GOAL: Convert every line of the records below into a Markdown table with two columns, Number and Line, leaving out blank lines.

***** PROVIDED DATA *****

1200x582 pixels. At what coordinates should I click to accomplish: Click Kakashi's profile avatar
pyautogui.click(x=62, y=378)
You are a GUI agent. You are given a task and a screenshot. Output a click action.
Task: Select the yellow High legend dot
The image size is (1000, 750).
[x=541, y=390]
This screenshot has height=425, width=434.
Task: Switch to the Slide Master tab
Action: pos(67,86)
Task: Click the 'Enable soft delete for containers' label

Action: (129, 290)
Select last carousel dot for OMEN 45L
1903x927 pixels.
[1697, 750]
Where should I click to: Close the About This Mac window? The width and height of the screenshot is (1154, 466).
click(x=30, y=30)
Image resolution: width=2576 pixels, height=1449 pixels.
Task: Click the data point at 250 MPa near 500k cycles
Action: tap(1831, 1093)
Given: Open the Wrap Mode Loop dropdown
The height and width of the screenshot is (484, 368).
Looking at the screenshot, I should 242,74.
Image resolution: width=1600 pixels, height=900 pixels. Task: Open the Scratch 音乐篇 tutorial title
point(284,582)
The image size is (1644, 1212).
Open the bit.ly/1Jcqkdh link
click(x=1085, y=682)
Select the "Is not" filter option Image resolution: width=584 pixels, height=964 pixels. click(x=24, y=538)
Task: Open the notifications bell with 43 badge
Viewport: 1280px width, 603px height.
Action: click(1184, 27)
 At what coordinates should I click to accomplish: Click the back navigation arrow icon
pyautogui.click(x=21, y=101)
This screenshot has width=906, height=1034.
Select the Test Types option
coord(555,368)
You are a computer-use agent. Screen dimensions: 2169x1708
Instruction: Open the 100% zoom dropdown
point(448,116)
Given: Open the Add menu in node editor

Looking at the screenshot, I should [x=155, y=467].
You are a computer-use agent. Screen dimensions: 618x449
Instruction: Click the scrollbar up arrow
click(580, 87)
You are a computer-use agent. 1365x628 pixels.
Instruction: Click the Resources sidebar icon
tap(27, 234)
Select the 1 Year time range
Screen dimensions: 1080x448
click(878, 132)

*****

FINAL RESULT:
| Number | Line |
|---|---|
| 1 | 1200x582 pixels. At what coordinates should I click to accomplish: Click Kakashi's profile avatar |
| 2 | pyautogui.click(x=62, y=378) |
| 3 | You are a GUI agent. You are given a task and a screenshot. Output a click action. |
| 4 | Task: Select the yellow High legend dot |
| 5 | The image size is (1000, 750). |
| 6 | [x=541, y=390] |
| 7 | This screenshot has height=425, width=434. |
| 8 | Task: Switch to the Slide Master tab |
| 9 | Action: pos(67,86) |
| 10 | Task: Click the 'Enable soft delete for containers' label |
| 11 | Action: (129, 290) |
| 12 | Select last carousel dot for OMEN 45L |
| 13 | 1903x927 pixels. |
| 14 | [1697, 750] |
| 15 | Where should I click to: Close the About This Mac window? The width and height of the screenshot is (1154, 466). |
| 16 | click(x=30, y=30) |
| 17 | Image resolution: width=2576 pixels, height=1449 pixels. |
| 18 | Task: Click the data point at 250 MPa near 500k cycles |
| 19 | Action: tap(1831, 1093) |
| 20 | Given: Open the Wrap Mode Loop dropdown |
| 21 | The height and width of the screenshot is (484, 368). |
| 22 | Looking at the screenshot, I should 242,74. |
| 23 | Image resolution: width=1600 pixels, height=900 pixels. Task: Open the Scratch 音乐篇 tutorial title |
| 24 | point(284,582) |
| 25 | The image size is (1644, 1212). |
| 26 | Open the bit.ly/1Jcqkdh link |
| 27 | click(x=1085, y=682) |
| 28 | Select the "Is not" filter option Image resolution: width=584 pixels, height=964 pixels. click(x=24, y=538) |
| 29 | Task: Open the notifications bell with 43 badge |
| 30 | Viewport: 1280px width, 603px height. |
| 31 | Action: click(1184, 27) |
| 32 |  At what coordinates should I click to accomplish: Click the back navigation arrow icon |
| 33 | pyautogui.click(x=21, y=101) |
| 34 | This screenshot has width=906, height=1034. |
| 35 | Select the Test Types option |
| 36 | coord(555,368) |
| 37 | You are a computer-use agent. Screen dimensions: 2169x1708 |
| 38 | Instruction: Open the 100% zoom dropdown |
| 39 | point(448,116) |
| 40 | Given: Open the Add menu in node editor |
| 41 | Looking at the screenshot, I should [x=155, y=467]. |
| 42 | You are a computer-use agent. Screen dimensions: 618x449 |
| 43 | Instruction: Click the scrollbar up arrow |
| 44 | click(580, 87) |
| 45 | You are a computer-use agent. 1365x628 pixels. |
| 46 | Instruction: Click the Resources sidebar icon |
| 47 | tap(27, 234) |
| 48 | Select the 1 Year time range |
| 49 | Screen dimensions: 1080x448 |
| 50 | click(878, 132) |